At 11, he was gifted a copy of the book "Ekei Bole Shooting" (All About Shooting) written by Satyajit Ray. The book changed his life and Bauddhayan decided to become a filmmaker!

He studied in South Point School and later St. Xavier's College, Kolkata where he majored in Economics. Later he studied at the Clarion College of Communication, eastern India's first advertising college.

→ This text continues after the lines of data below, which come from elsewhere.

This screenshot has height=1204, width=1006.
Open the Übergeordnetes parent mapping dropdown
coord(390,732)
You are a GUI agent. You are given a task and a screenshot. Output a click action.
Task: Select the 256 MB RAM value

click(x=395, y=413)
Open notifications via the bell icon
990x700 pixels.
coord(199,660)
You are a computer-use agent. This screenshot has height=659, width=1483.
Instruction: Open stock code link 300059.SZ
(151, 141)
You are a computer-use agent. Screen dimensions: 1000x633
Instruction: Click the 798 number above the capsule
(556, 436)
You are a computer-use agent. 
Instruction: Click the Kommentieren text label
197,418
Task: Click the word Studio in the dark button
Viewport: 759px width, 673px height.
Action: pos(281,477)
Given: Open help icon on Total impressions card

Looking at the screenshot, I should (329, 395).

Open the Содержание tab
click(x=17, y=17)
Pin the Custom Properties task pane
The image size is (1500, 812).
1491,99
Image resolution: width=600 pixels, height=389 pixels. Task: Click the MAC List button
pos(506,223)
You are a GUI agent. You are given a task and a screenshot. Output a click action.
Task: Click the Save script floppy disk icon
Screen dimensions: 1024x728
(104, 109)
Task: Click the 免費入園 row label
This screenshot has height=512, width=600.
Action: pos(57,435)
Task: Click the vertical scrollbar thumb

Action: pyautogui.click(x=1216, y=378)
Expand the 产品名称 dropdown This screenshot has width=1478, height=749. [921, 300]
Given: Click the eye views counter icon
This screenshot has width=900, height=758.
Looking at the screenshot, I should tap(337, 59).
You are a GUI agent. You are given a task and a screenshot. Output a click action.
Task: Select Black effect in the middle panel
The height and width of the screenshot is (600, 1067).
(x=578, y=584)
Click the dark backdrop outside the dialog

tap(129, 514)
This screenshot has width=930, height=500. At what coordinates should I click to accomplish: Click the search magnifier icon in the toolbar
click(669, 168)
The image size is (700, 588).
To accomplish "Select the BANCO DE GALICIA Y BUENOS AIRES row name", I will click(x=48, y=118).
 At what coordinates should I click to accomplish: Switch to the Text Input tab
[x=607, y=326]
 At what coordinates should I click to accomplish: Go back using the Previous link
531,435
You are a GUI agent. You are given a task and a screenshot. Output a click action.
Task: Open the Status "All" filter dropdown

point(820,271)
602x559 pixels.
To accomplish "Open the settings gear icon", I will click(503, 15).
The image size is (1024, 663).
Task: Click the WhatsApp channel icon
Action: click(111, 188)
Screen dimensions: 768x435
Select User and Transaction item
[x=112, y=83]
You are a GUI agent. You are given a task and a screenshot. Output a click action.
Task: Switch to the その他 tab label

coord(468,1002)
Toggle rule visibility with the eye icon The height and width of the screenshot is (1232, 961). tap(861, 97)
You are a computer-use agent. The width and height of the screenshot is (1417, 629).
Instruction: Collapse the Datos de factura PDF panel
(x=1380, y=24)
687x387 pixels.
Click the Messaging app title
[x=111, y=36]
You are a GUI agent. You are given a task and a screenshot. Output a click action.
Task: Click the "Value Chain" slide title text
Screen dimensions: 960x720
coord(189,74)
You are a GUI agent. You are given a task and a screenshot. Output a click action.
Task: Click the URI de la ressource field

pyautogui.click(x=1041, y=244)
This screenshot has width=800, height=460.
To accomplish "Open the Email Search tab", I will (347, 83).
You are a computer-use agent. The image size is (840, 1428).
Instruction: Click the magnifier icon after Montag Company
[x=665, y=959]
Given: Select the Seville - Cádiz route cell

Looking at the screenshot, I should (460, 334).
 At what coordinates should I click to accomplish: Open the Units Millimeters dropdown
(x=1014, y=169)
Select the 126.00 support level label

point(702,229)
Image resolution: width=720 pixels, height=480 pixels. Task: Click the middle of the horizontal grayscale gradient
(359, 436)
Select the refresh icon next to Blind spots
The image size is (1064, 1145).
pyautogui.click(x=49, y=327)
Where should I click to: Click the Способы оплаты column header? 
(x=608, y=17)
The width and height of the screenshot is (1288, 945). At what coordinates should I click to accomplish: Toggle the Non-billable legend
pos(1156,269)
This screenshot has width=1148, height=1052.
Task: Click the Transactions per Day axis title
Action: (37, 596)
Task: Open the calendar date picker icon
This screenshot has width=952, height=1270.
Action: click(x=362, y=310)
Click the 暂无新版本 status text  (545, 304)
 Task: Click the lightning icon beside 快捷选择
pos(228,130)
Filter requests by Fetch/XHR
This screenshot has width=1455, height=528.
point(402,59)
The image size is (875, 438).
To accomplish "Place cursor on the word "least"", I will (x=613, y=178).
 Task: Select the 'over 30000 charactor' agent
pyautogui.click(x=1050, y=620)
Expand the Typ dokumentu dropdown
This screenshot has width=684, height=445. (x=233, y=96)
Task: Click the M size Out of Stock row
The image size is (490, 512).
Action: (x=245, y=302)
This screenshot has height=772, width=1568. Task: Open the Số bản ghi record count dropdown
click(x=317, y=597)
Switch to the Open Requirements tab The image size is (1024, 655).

Bauddhayan lives in Mumbai with his wife Monalisa and daughter Aarsha.

Professional life
Bauddhayan Mukherji's work life began with Shyamanand Jalan's Kolkata based production house Audio Visual Arts and later he joined Black Magic Motion Pictures where he joined as the assistant director but rose up the ranks to become a partner of the company. He was part of the team that created Patalghar (The Underground Chamber) the cult Bengali film in 2002.
 
Today Bauddhayan runs his own production house called Little Lamb Films which he founded with wife Monalisa in 2007 and is considered a path breaker in Indian advertising filmmaking. He has directed more than 400 TVCs and has helped create brands like Procter & Gamble, Nokia, Unilever, Honda, GlaxoSmithKline, Coke, Colgate, Heinz, Johnson & Johnson, Hyundai Motor Company, to name a few.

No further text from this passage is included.